* What is expected: Work out how many lines in the entries below include the word "Select". Give nothing but the number.

(Collected data entries)
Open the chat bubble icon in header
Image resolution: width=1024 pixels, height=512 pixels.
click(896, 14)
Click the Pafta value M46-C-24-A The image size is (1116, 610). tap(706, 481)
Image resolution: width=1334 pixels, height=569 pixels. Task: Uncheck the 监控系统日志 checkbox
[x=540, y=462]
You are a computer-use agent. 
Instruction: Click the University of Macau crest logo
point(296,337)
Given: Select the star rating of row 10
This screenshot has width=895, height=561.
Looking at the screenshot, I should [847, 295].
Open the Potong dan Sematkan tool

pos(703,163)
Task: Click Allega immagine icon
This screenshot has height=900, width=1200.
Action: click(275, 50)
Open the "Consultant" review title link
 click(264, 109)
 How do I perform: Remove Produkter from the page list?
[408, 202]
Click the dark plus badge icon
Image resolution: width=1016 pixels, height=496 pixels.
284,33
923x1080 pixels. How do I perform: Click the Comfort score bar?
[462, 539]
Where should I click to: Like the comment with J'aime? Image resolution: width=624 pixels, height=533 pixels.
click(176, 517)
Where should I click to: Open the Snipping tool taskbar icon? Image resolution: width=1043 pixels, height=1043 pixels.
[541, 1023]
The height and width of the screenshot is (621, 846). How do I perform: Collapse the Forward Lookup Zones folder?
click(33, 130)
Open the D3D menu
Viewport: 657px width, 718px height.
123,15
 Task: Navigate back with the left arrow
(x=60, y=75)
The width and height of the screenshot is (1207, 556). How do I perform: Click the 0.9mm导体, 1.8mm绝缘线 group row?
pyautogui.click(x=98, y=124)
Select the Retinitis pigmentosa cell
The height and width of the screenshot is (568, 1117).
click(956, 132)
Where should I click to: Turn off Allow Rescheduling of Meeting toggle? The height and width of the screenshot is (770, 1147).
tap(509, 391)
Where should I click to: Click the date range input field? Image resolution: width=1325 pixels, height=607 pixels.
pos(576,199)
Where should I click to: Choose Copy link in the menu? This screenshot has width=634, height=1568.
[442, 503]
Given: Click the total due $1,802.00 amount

* Final answer: 2